-- Problem details --
In the entries that follow, how many lines include "dropdown"? Give the number and nothing else.

-- Data for the task --

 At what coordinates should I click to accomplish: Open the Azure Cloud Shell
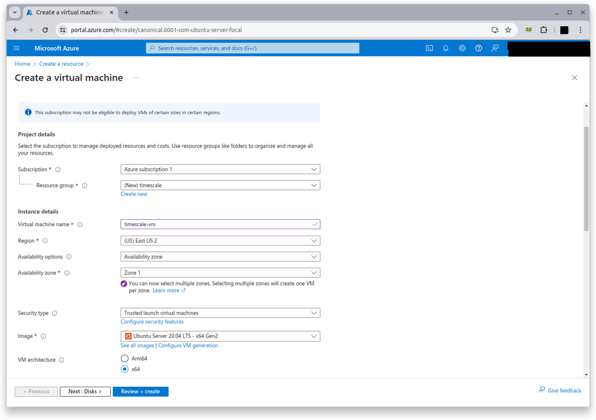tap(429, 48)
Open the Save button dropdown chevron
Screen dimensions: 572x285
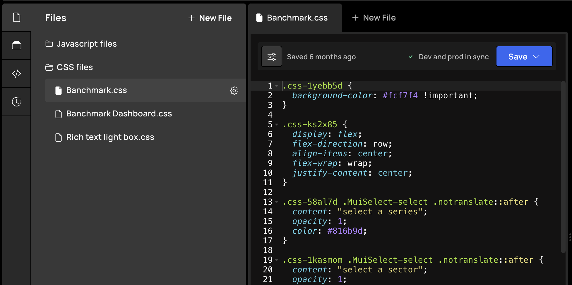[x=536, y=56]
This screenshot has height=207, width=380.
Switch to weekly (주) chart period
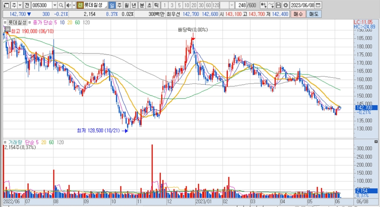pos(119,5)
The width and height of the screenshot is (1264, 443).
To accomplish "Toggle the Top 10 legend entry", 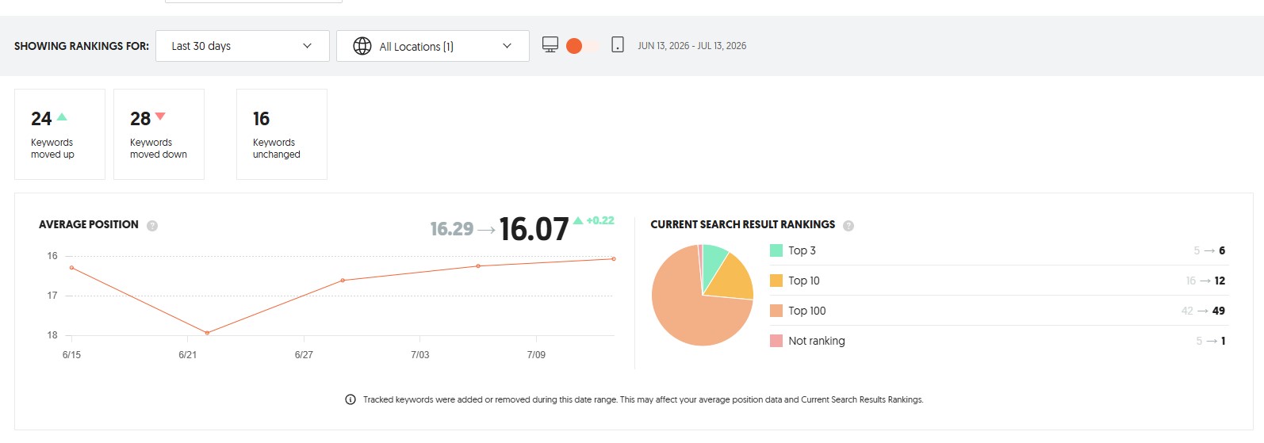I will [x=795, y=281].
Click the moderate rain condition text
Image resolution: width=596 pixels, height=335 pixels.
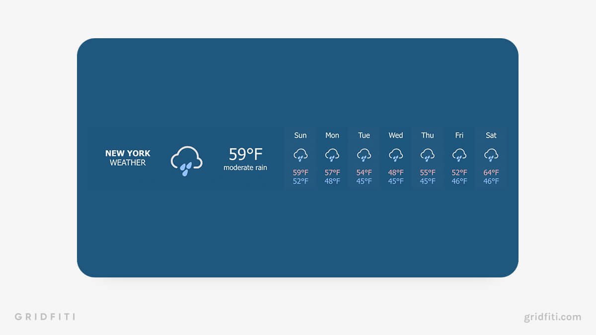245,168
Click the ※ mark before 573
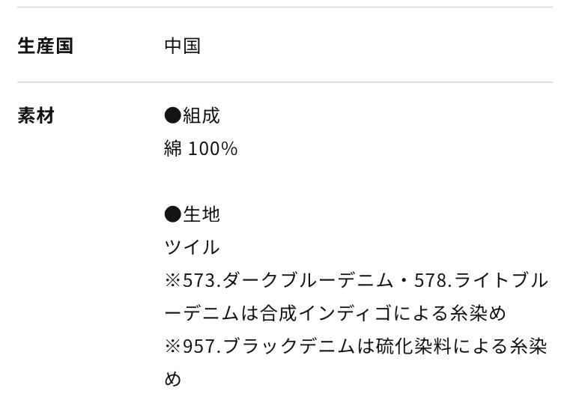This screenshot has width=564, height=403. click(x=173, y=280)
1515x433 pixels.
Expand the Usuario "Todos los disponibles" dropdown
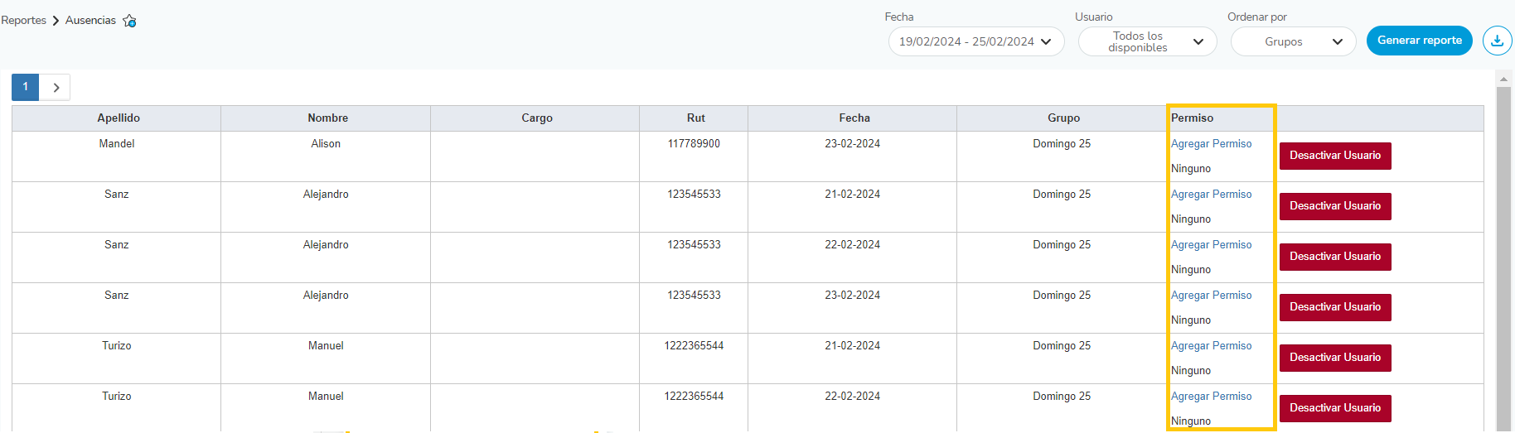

...

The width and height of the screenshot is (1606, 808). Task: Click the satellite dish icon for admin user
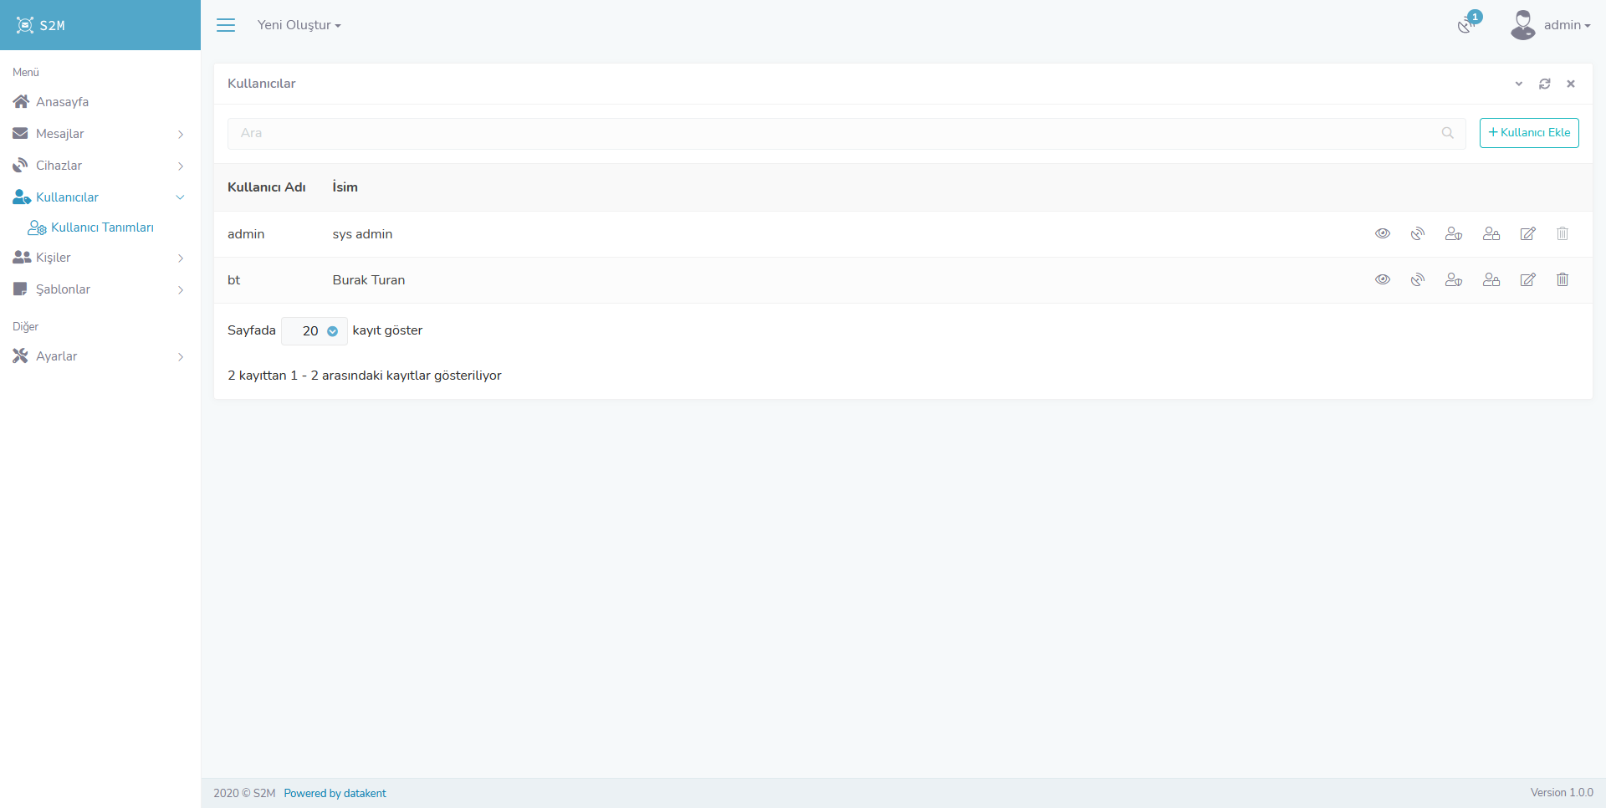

-- Answer area --
2